[Collected data entries]
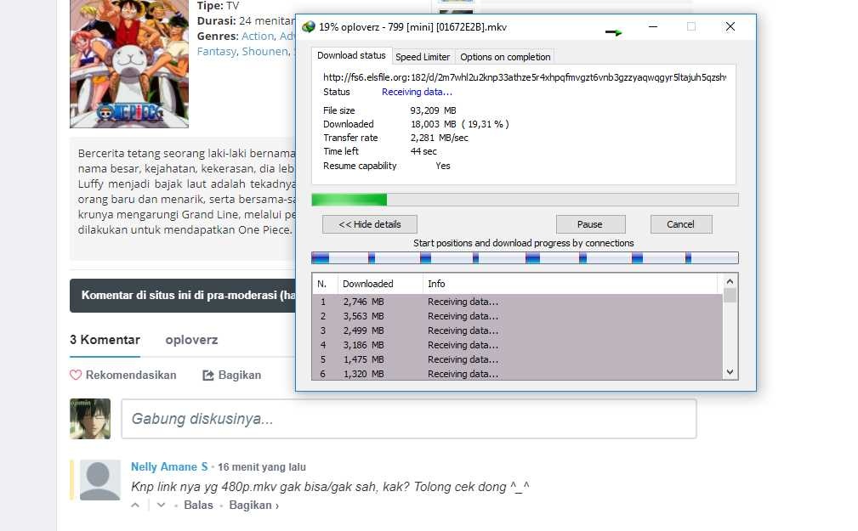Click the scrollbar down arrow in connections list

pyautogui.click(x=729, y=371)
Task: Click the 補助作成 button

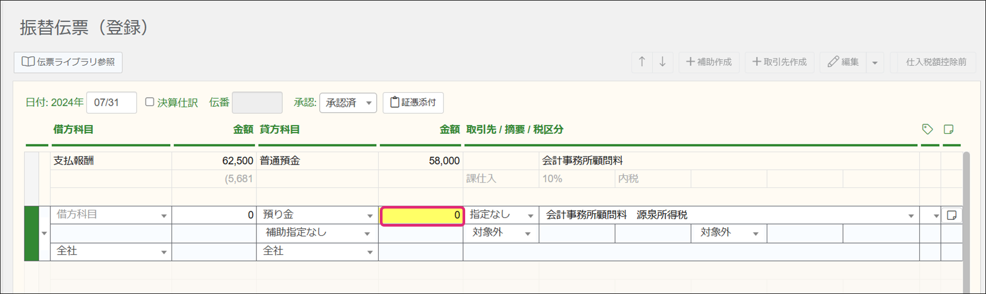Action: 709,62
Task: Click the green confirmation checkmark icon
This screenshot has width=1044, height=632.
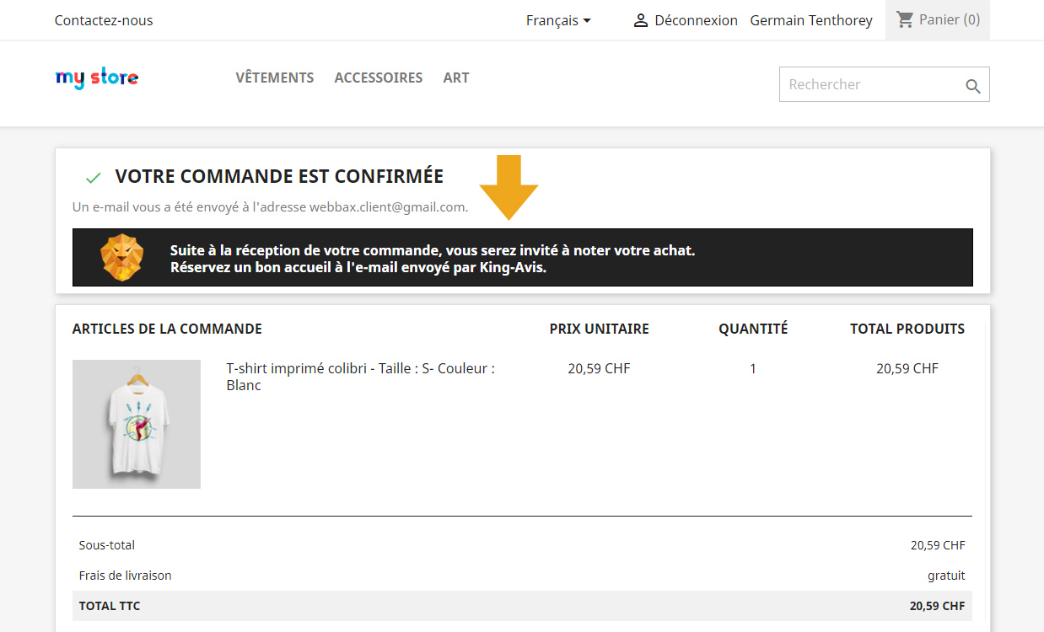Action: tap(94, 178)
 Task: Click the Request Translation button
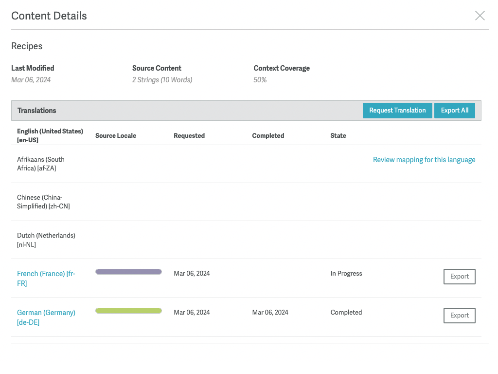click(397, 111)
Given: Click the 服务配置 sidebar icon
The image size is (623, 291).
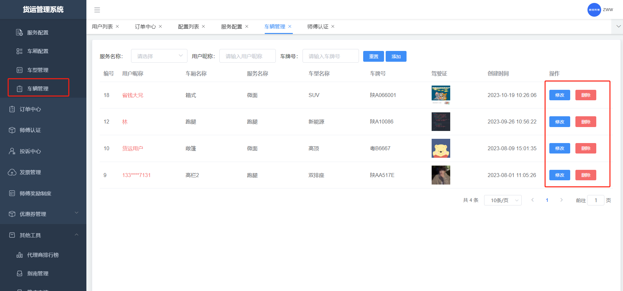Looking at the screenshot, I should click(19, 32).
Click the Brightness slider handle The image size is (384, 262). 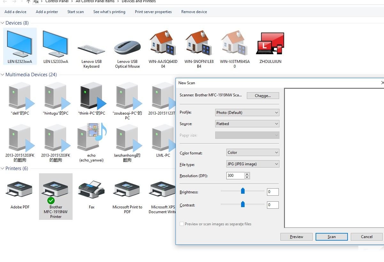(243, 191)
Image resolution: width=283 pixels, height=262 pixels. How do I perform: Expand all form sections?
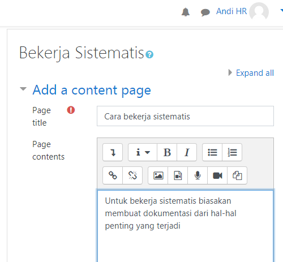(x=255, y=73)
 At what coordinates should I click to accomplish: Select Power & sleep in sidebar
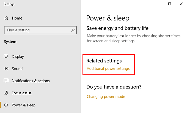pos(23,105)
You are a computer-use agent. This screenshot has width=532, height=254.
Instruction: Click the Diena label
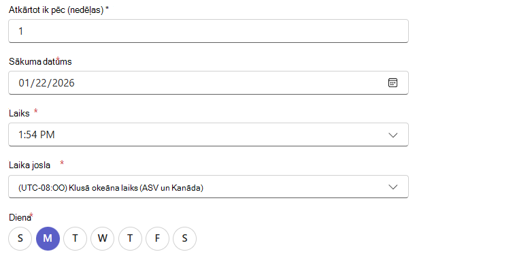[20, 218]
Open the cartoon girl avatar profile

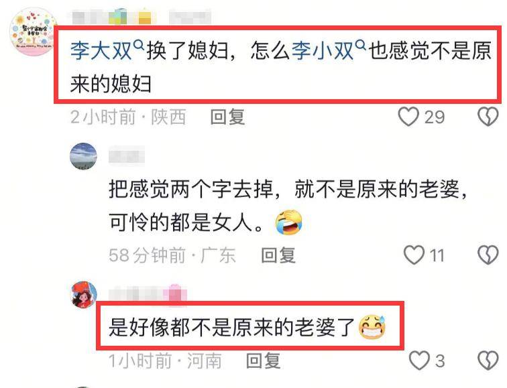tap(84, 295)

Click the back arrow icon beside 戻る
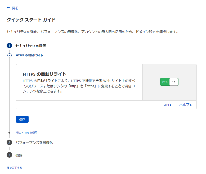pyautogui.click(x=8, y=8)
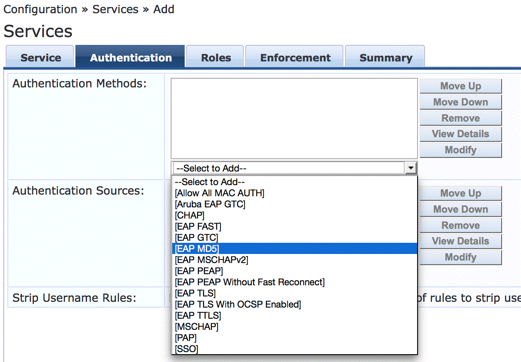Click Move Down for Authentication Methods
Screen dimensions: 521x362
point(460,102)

--

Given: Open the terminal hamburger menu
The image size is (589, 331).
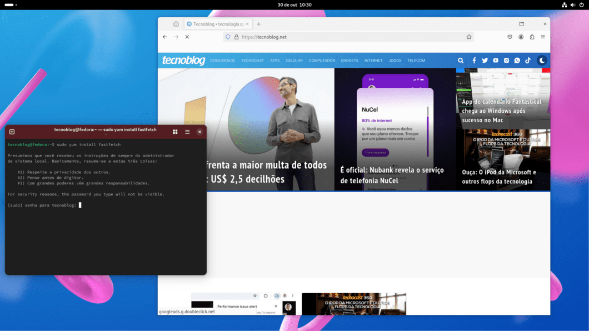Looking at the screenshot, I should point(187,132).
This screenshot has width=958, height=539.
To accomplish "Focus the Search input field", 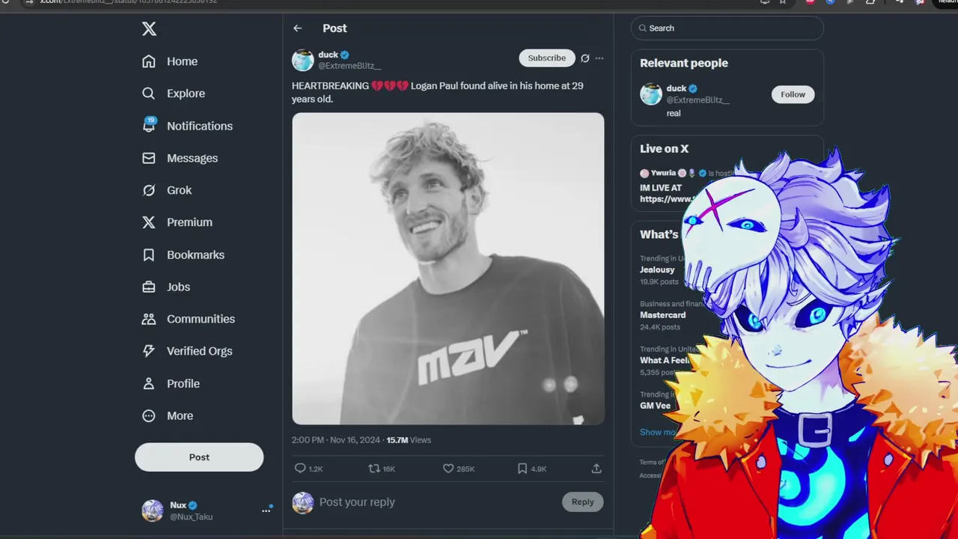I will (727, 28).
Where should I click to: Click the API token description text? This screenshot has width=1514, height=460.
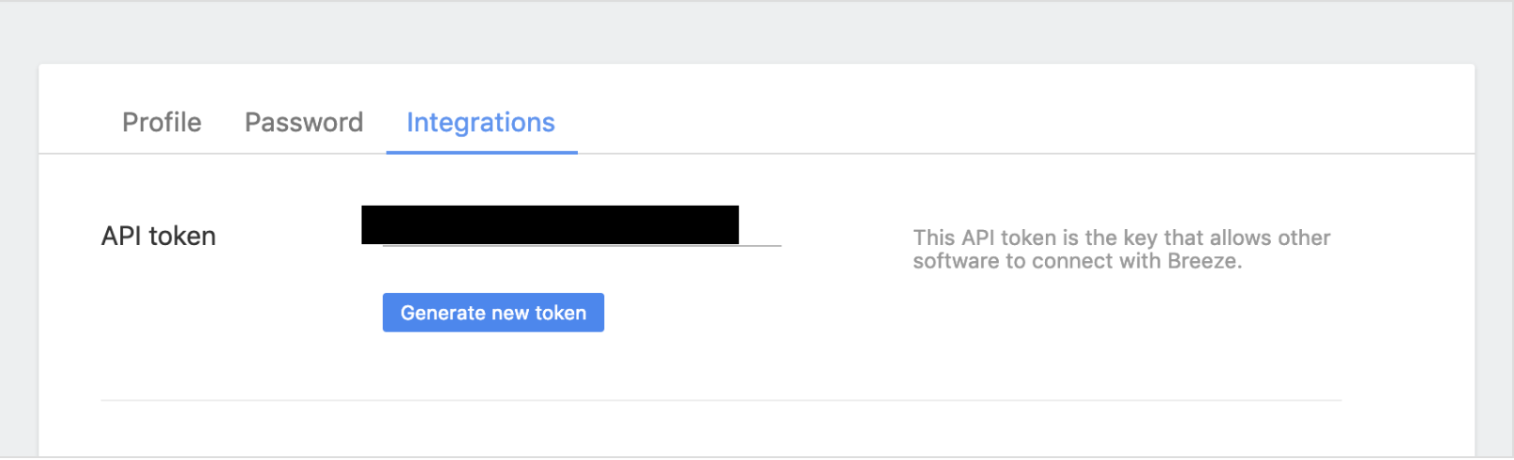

__Work instructions__. Count the lines in the records that contain the string "Given", and reply with the number alone.

__Exercise solution__. 2